**SUPPLIED RECORDS**

--------------------

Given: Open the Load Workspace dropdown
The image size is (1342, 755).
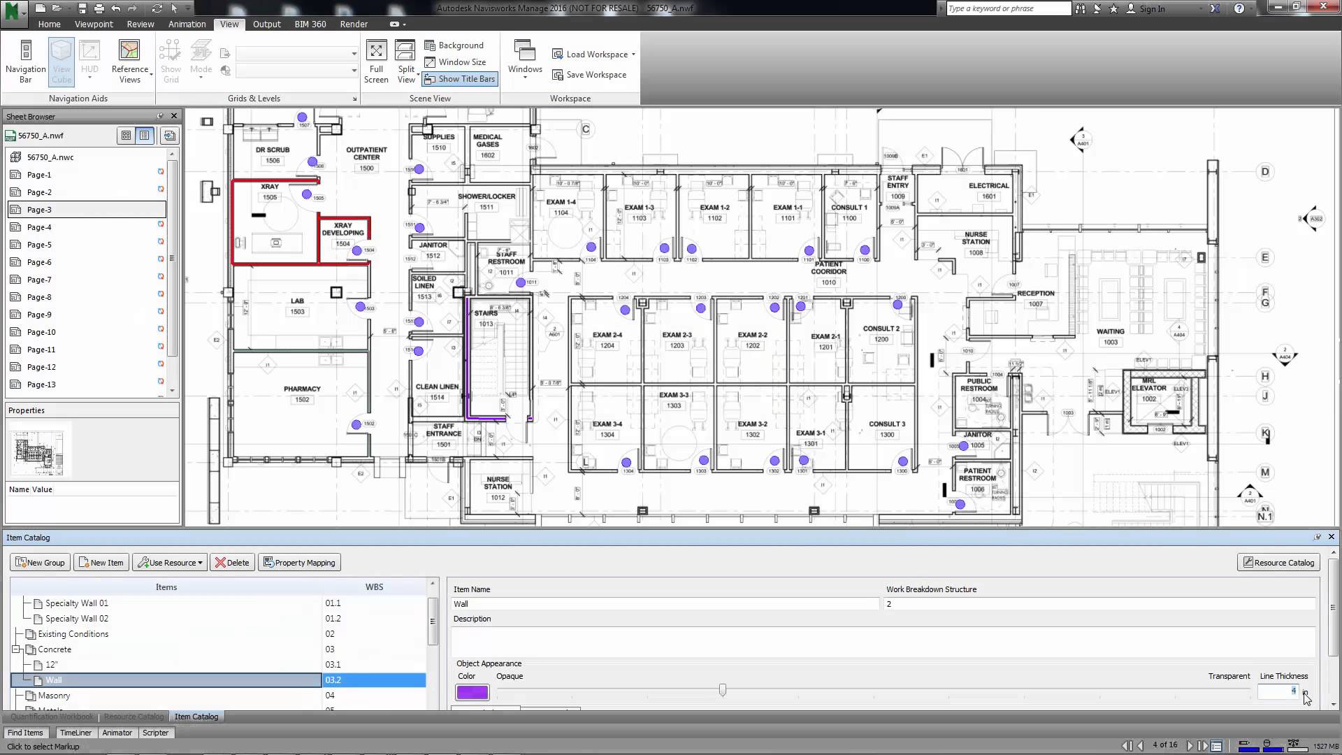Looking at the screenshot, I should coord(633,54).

--------------------

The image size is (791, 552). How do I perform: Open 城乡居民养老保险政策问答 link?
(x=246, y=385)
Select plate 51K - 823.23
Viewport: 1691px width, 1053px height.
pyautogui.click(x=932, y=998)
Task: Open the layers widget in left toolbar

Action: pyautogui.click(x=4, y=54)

--------------------

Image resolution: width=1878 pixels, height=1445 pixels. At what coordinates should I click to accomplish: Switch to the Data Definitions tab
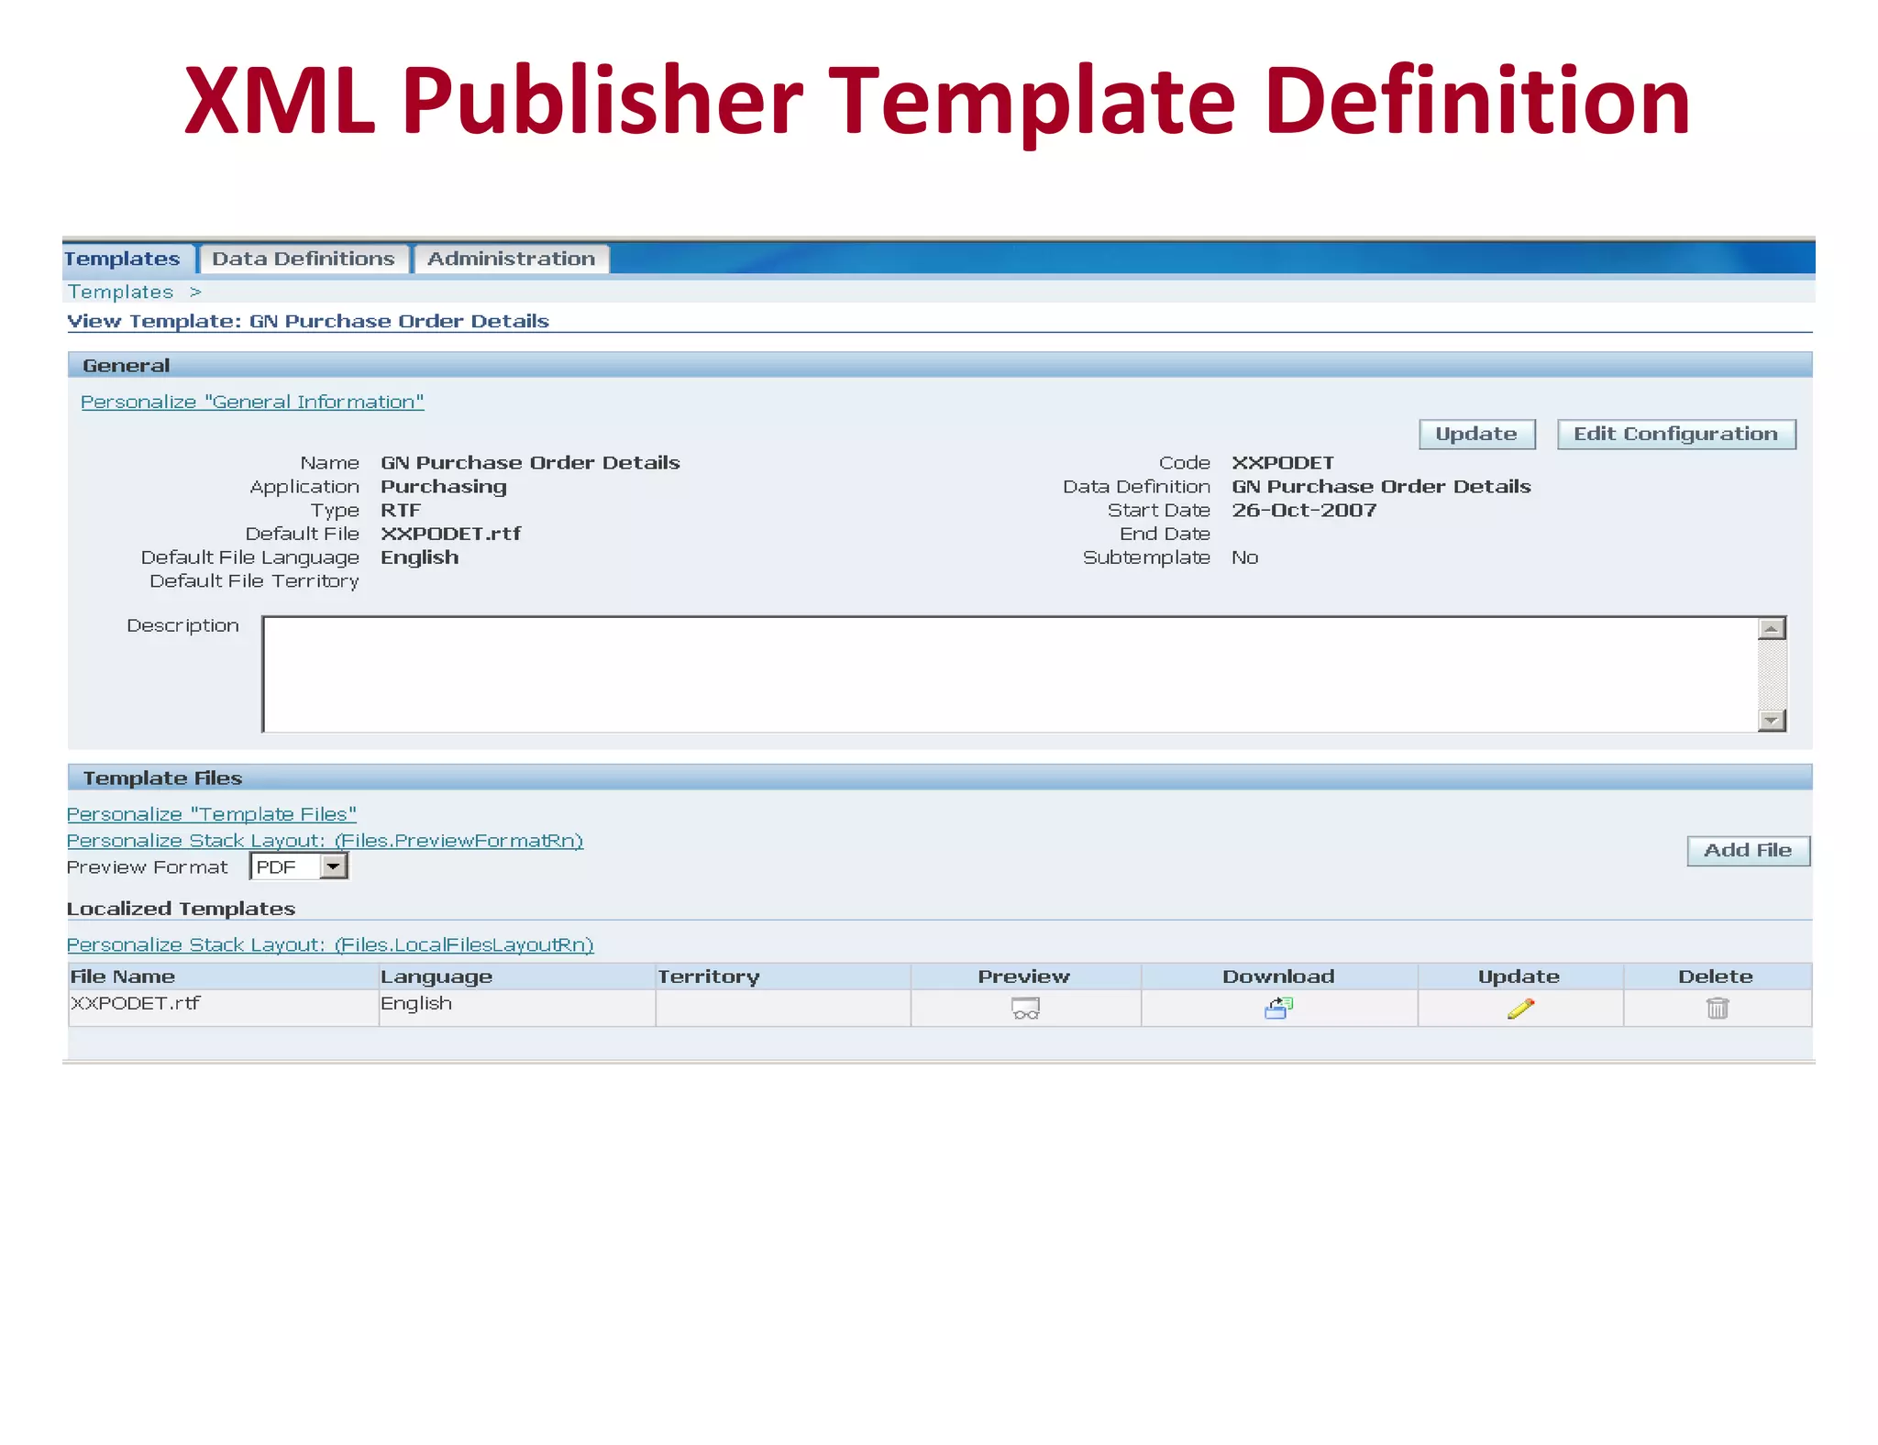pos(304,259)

--------------------

**GOAL**
In the data, rewrite everything from "Image resolution: width=1878" down to "pos(304,259)", replacing "Switch to" with "Go to" and changing nothing else. Leave the pictures out of your answer.

**RESULT FOR THIS TASK**
Image resolution: width=1878 pixels, height=1445 pixels. At what coordinates should I click to accomplish: Go to the Data Definitions tab
pos(304,259)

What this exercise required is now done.